■ **PROBLEM STATEMENT**
For the listing below, return the line containing "Избранное (142, 846)", the line containing "Accepteren (1595, 1840)", and all lines in between, exactly as written and nothing else.

[Start of Attachment]

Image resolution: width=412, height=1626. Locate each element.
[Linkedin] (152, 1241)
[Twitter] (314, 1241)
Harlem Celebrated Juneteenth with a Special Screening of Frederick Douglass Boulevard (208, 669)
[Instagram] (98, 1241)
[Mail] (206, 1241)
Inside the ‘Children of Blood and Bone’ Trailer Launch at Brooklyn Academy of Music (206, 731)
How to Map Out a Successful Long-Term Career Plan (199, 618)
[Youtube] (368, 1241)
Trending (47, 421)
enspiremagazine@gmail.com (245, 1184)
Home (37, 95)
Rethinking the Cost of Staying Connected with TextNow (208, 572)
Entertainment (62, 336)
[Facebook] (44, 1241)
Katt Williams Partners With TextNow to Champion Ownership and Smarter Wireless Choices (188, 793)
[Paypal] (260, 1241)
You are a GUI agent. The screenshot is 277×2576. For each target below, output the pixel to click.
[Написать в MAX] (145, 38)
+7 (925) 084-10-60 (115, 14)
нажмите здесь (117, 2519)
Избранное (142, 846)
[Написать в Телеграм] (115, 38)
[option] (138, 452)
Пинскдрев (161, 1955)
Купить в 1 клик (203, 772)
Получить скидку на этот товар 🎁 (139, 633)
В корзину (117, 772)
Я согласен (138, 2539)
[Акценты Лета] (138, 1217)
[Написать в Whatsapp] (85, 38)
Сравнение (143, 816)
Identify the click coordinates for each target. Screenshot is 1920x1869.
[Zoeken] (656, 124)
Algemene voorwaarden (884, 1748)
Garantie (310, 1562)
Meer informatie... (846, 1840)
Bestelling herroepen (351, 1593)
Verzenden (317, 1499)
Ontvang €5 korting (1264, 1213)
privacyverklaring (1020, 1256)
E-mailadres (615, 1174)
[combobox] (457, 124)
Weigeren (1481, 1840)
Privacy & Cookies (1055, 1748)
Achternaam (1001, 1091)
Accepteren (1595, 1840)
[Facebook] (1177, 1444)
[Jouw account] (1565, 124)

[End of Attachment]

■ **ANSWER TO THIS TASK**
Избранное (142, 846)
[Написать в Телеграм] (115, 38)
[option] (138, 452)
Пинскдрев (161, 1955)
Купить в 1 клик (203, 772)
Получить скидку на этот товар 🎁 (139, 633)
В корзину (117, 772)
Я согласен (138, 2539)
[Акценты Лета] (138, 1217)
[Написать в Whatsapp] (85, 38)
Сравнение (143, 816)
Identify the click coordinates for each target. Screenshot is 1920x1869.
[Zoeken] (656, 124)
Algemene voorwaarden (884, 1748)
Garantie (310, 1562)
Meer informatie... (846, 1840)
Bestelling herroepen (351, 1593)
Verzenden (317, 1499)
Ontvang €5 korting (1264, 1213)
privacyverklaring (1020, 1256)
E-mailadres (615, 1174)
[combobox] (457, 124)
Weigeren (1481, 1840)
Privacy & Cookies (1055, 1748)
Achternaam (1001, 1091)
Accepteren (1595, 1840)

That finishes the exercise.